I am having Jetson Xavier nx with jetpack 4.4
I am unable to install pytorch 1.5.1 through the commands given above.
PyTorch v1.5.0

JetPack 4.4 Developer Preview (L4T R32.4.2)
- Python 3.6 - torch-1.5.0-cp36-cp36m-linux_aarch64.whl
- As per the PyTorch Release Notes , Python 2 is not longer supported

Please tell how to install that as soon as possible.

Firstly it get install successfully but when I downloaded the other libraries given below:-
numpy
pillow
scikit-learn
tqdm
albumentations
jupyterlab
matplotlib
natsort
scikit-image>=0.16.1
tensorboardx
tensorboard
torchcontrib
tifffile
pygit2
Archiconda

then it automatically get removed and Now it is not downloading again throwing the error.

dusty_nv · August 23, 2021, 3:03pm

Hi @vashisht.akshat.rn.04, I believe your issue is that you are using pip to try an install the wheel, when you should be using pip3 (pip is for Python 2.7 and pip3 is for Python 3.6 - and these wheels are for Python 3.6)

Also, please make sure the wheel you are installing is compatible with the version of JetPack you have. That wheel you linked to is only for JP 4.4 Developer Preview (L4T R32.4.2). If you are on the JP 4.4 production release (L4T R32.4.3) you would want to use a more recent wheel.

monchatparle · August 25, 2021, 3:52pm

I could not import torchaudio.

As the instructions in l4t-pytorch ,

sudo docker pull nvcr.io/nvidia/l4t-pytorch:r32.6.1-pth1.9-py3
sudo docker run -it --rm --runtime nvidia --network host nvcr.io/nvidia/l4t-pytorch:r32.6.1-pth1.9-py3

I started l4t-pytorch container.
But when I ran the code

import torch
import torchaudio

I got a warning message

/usr/local/lib/python3.6/dist-packages/torchaudio-0.9.0a0+33b2469-py3.6-linux-aarch64.egg/torchaudio/backend/utils.py:67: UserWarning: No audio backend is available.
  warnings.warn('No audio backend is available.')
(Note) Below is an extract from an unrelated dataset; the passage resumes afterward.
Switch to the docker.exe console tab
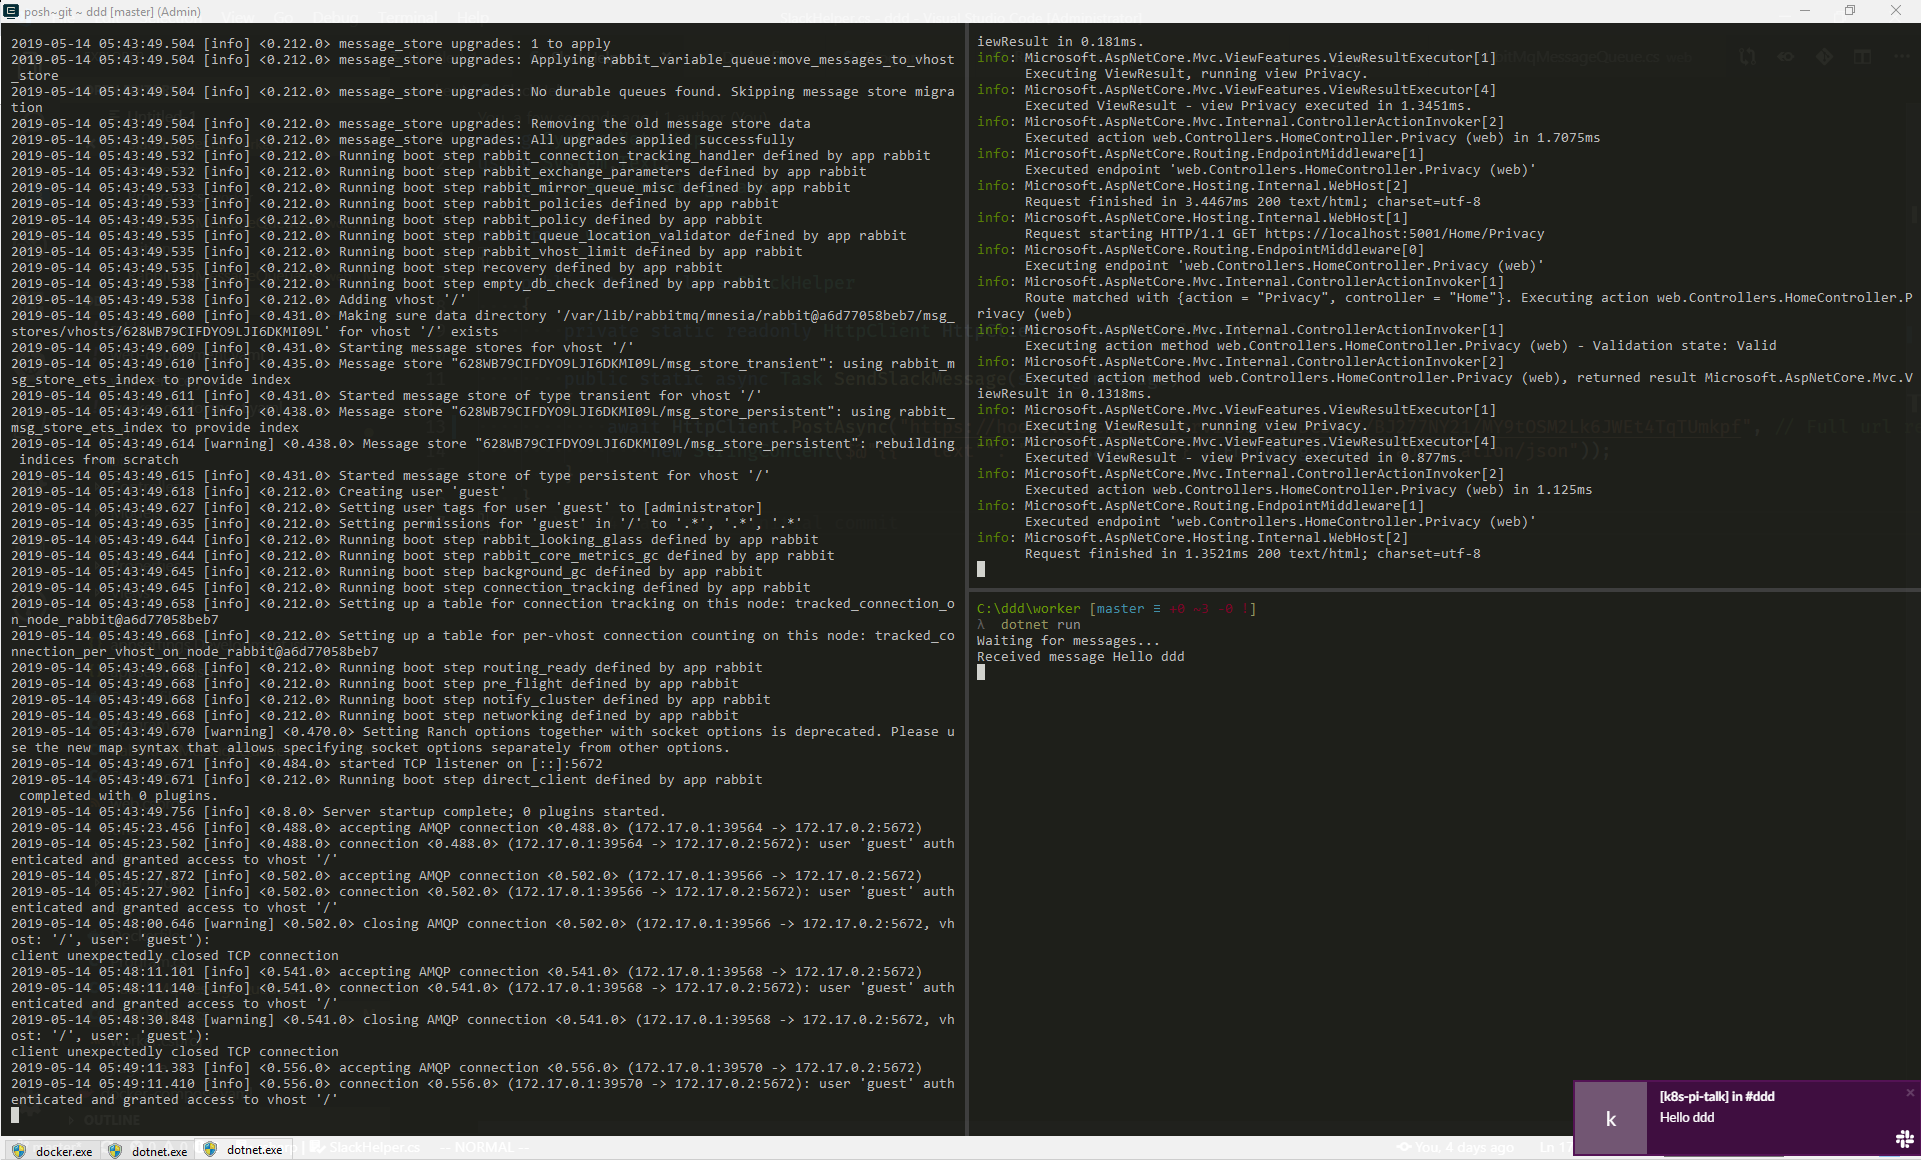1921x1160 pixels. tap(63, 1151)
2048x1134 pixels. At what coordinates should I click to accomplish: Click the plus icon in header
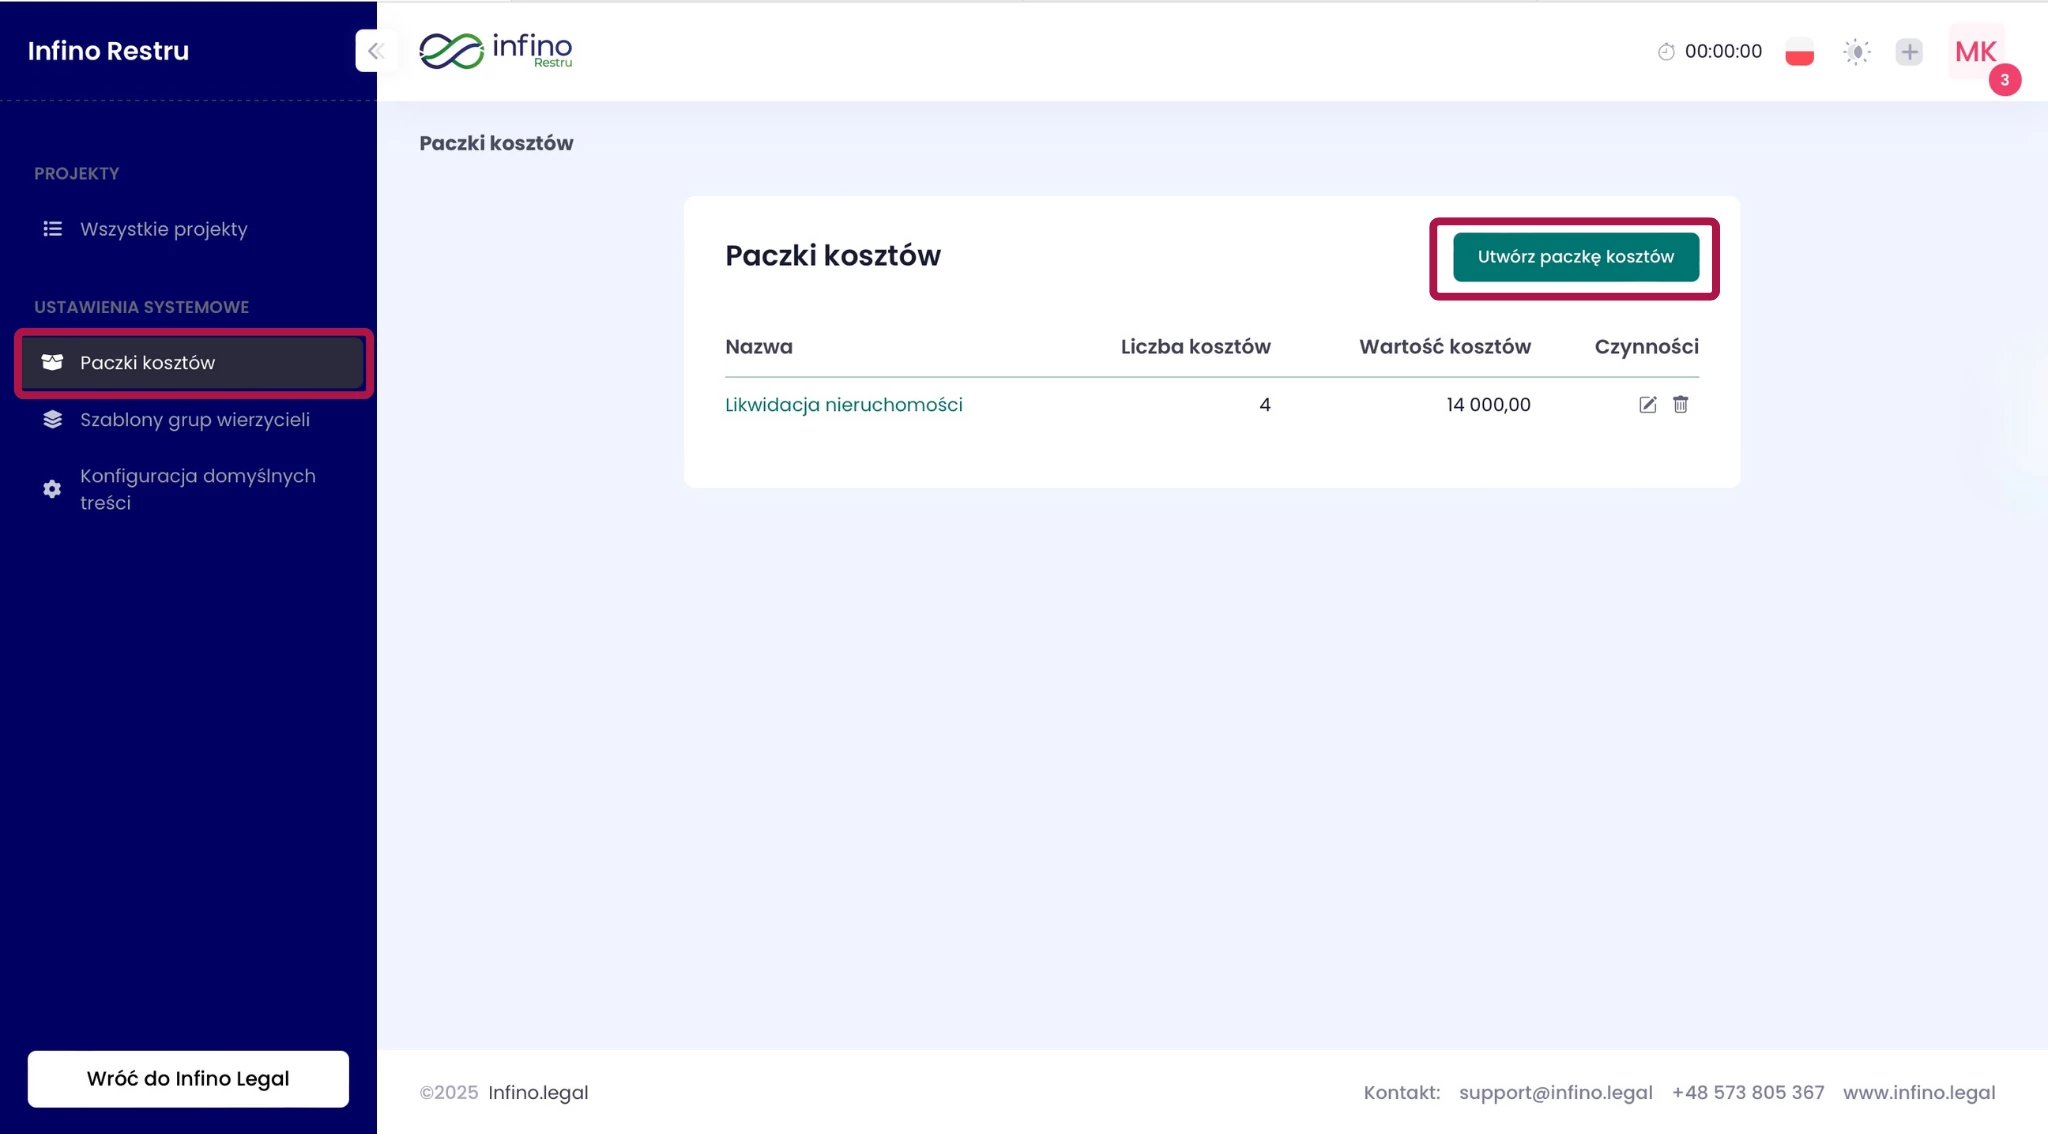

And then, I installed the sox

pip3 install sox

But I still got the same waring message.

Is there anyone knows how to solve this problem, any advice would be appreciated.
Thanks.

dusty_nv · August 25, 2021, 5:49pm

Hmm I tried rebuilding the container after adding pip3 install sox (I already had apt-get install sox in the dockerfile), but still got this issue. Will require further investigation…if you figure it out, let me know.